I am SO sorry to hear that it has come to this with your wife.
Me being Female......
I'm 38, have 3 kids, 3 step kids; been married to my 2nd husband now for 9 months.
I had the Mireana for 3.5 years. I didn't recognize the syptoms that I was having. But yes, it caused me to be an emotional mess. I could cry at the drop of the hat. I was Moody all the time...to the point of Depression
(border line). Or I could got into fits of rage and Irratible!!
Littleest things could set me off.
The 1st year or so all seemed Fine/Great with the IUD. Then it went down hill. My hip joints would ache and hurt; and then to have sex would just make it worse. I was in pain; then to be in pain ... I didn't want to have sex. I totally lost all my Drive to want to have sex. It took alot to get me in the mood ...then I still only 1/2 way wanted to.
I felt bad about it and for my new husband ... but I just couldn't get myself together.
Finally after having a couple of abnormal pap smears and finding some of this info online I told my OBgyn that I wanted it removed. She had no problem in doing so. I don't want anymore kids....but I'm lucky as my husband had a vascetomy years ago; and he went the other day to verify it wall still all good and Blank!! So I am lucky to not have to try to find something else that i have to Put medicine into my system.
Now.... I've had mine removed for 43 days now... and YES THERE IS A BIG DIFFERENCE IN MY MOOD!!!!!
I am not as emotional ... i still get irritated but it has calmed down quite a bit!! I've not cryed since removal!! --before I was ready to cry everyday.

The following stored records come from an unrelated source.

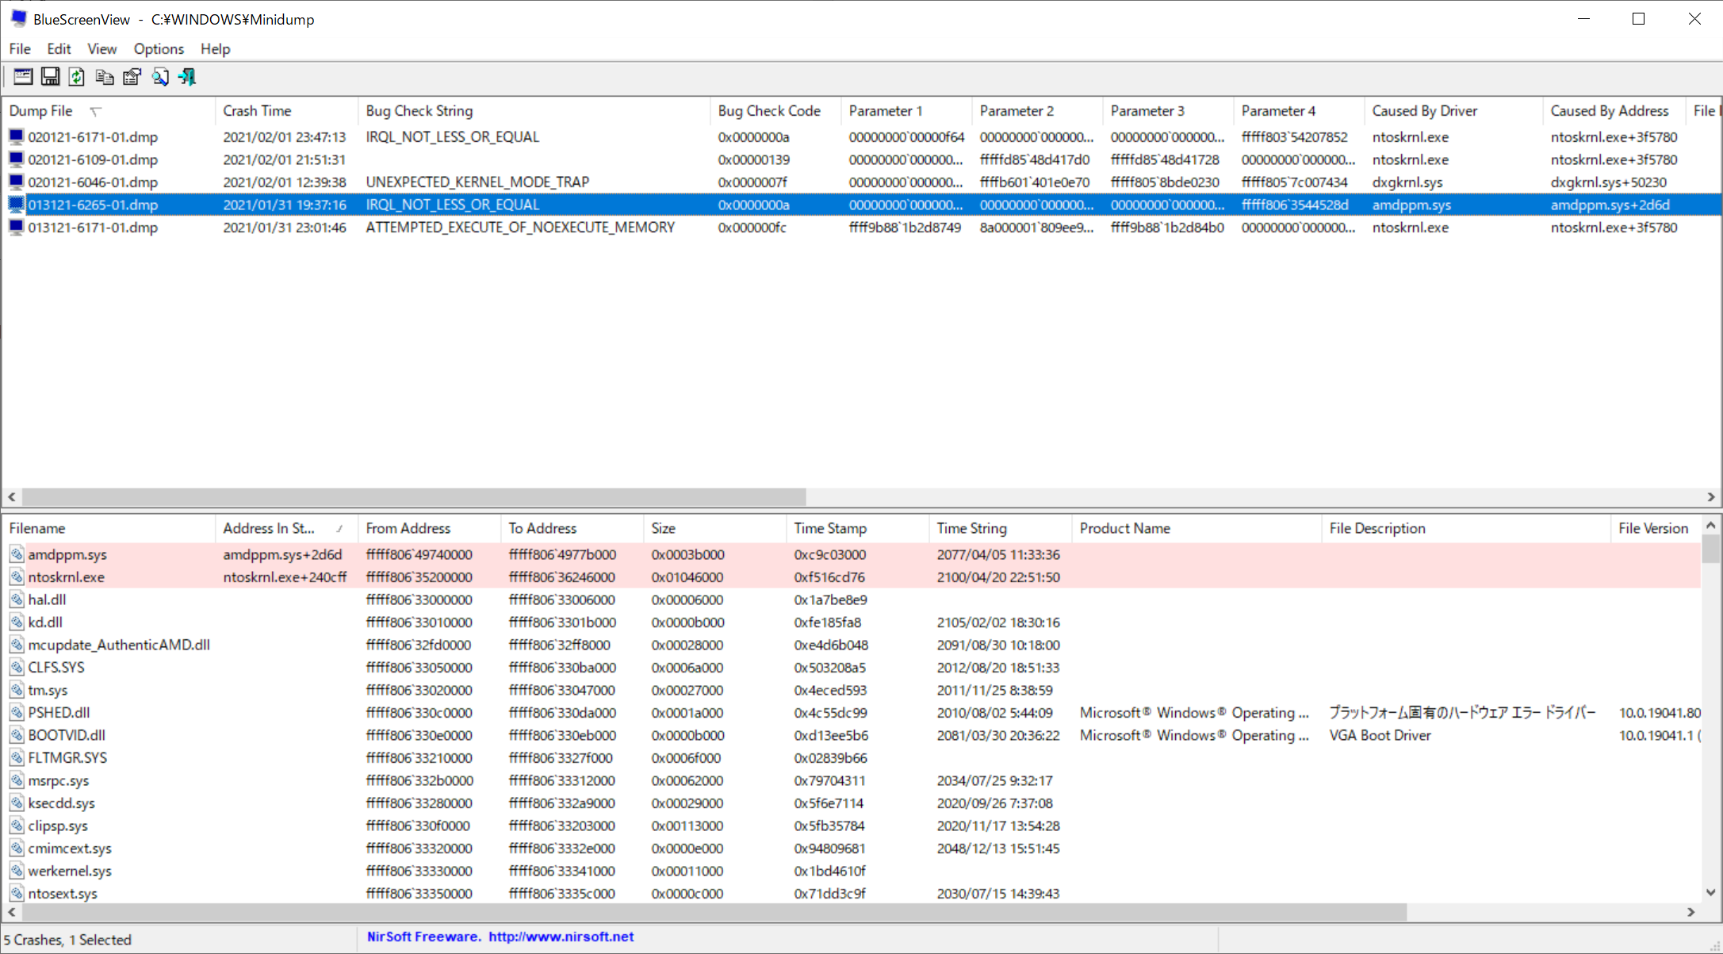Open the File menu
Screen dimensions: 1723x954
click(x=20, y=48)
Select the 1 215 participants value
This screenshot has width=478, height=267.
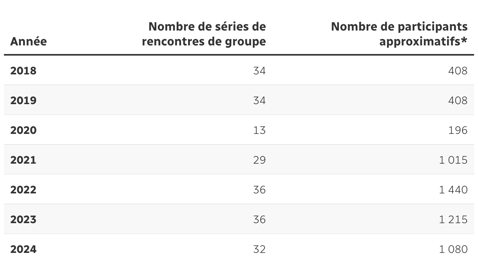tap(453, 220)
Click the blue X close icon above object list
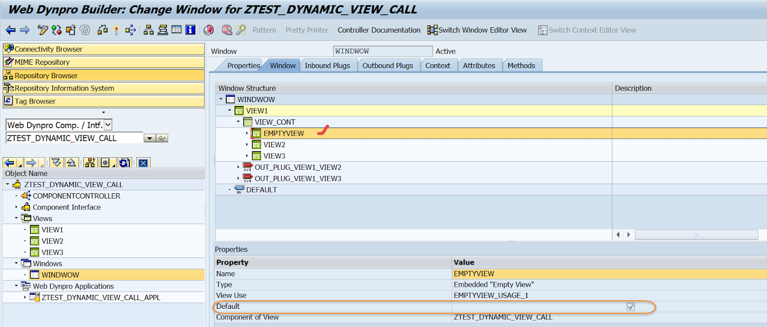The height and width of the screenshot is (327, 767). (143, 163)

Sex has been better. I don't hurt ... and I've actually wanted it a couple of times. I've heard that my libido should come back with each Cycle that your body readjusts too.
I hope this helps you!!! and I wish the best for her. She may not realize how bad it is! I didn't. But I do now.
keep in mind you are having a hard time dealing with HER emotions....think how she may feel when she can't control them.... and truly doesn't know what to pin point it to.
... cause I thought it was havning teenagers, getting older, having a new blended family, etc.